### Short problem 1:
In the passage below about Charles Becker's execution, at what time did Arnold Rothstein snap his pocket watch shut?

Yes, people do get framed. Charles Becker had framed Jack Zelig. Years ago he tried railroading prostitute Dora Clark and a textile manufacturer's wife from Paterson. No doubt he had framed dozens of others. Now, thought Charles Whitman, it was Lieutenant Becker's turn-and justice would be done.
As the time before Becker's execution receded into mere hours, his saintly-but naive-wife Helen trailed Governor Whitman from Albany to Peekskill to Poughkeepsie to make a last-minute plea for her husband's life. When Whitman could run no more, she faced him and could say ... nothing. Nothing emerged but a flow of tears and anguished, heart-wrenching sobbing. Whitman walked away.
At Sing Sing, early on the morning of July 30, 1915, Charles Becker walked to the electric chair. He forgave his enemies and asked forgiveness from those he had wronged. Some contended he approached death stoically. The World said he appeared "about to be overcome by sheer nerve panic." Frank Ward O'Malley later would compare the calm demeanor of a black prisoner sentenced to death to Becker's edginess, saying, "the Negro showed the Czar of the Tenderloin how to die." Arnold Rothstein thought that was about the best thing Frank ever wrote.
They strapped Becker into the chair, pumped 1,850 volts through him-and found him still breathing. They ran another 2,500 volts into him. Still he lived. A third charge finished the job.
In the Governor's Mansion, Whitman couldn't sleep. At Tammany Hall Boss Murphy and his assistants kept watch through the night. And in the White Room at Jack's, a different crew maintained its own vigil. They included Nicky Arnstein, Tad Dorgan, Frank O'Malleyand Arnold Rothstein. A. R. lay his gold pocket watch on the table to better track the time. At 5:45 A.M. he snapped it shut.
"Well," Rothstein finally said, "that's it."
That was it for Charles Becker, it for the old style of police graft and corruption, it for the old-style gambling houses of Manhattan. Arnold Rothstein would invent floating crap games that would move from hotel to hotel, apartment to apartment, warehouse to warehouse. Now gambling would move out to the suburbs, out to Long Island. Arnold Rothstein already had a new gambling house in the old Holley Arms Hotel out in Hewlitt, with none other than George Considine, Big Tim's partner at the Metropole, as his partner. The cops could no longer be trusted to direct the shakedowns. That would be left to the politicians, but the politicians needed a smart man-"a smart Jew" as Big Tim might have put it-to be their go-between with gamblers, the judges, and the police.
A new world was being born, and Arnold Rothstein meant to make a profit on every continent.
ARNOLD ROTHSTEIN BECAME not just the Great Bankroll, but the great go-between. If politicians wanted something from gamblers and vice lords, they approached A. R. If the underworld sought protection from Tammany's judges and prosecutors and pliant police officers, it, too, approached Rothstein. He made things happen, quietly and without fuss. More importantly, he left no trail of evidence. Everything ran smoothly and profitably.

### Task input:
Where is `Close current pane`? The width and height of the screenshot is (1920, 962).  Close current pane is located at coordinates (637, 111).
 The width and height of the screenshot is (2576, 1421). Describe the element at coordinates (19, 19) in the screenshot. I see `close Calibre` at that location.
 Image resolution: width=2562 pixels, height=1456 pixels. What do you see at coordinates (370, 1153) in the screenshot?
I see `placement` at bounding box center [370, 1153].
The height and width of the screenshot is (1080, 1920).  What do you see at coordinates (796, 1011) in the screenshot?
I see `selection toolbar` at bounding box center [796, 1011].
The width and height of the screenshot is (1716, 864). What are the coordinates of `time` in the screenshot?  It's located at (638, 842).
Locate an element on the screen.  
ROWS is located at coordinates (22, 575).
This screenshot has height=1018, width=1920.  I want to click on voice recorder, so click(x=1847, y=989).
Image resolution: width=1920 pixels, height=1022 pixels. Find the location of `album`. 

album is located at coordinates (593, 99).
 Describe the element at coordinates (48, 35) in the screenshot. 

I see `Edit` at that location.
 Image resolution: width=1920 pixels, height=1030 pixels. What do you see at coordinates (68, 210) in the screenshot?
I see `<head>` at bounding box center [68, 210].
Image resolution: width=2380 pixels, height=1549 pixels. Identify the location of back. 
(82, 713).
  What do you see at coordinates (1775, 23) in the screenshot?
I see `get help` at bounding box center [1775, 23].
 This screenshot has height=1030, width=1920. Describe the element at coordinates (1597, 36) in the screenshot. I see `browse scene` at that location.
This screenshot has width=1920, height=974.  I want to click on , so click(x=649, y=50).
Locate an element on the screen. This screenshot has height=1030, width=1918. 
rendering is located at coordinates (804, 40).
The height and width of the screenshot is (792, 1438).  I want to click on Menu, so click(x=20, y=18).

### Short problem 2:
Turn the part of the listing above that starts at the line containing "This screenshot has width=1920, height=974." and ends at the end of the listing into a JSON list of strings, with one string for each line and blank lines left out.

### Task solution 1:
At 5:45 A.M.

### Task solution 2:
[
  "This screenshot has width=1920, height=974.  I want to click on , so click(x=649, y=50).",
  "Locate an element on the screen. This screenshot has height=1030, width=1918. ",
  "rendering is located at coordinates (804, 40).",
  "The height and width of the screenshot is (792, 1438).  I want to click on Menu, so click(x=20, y=18)."
]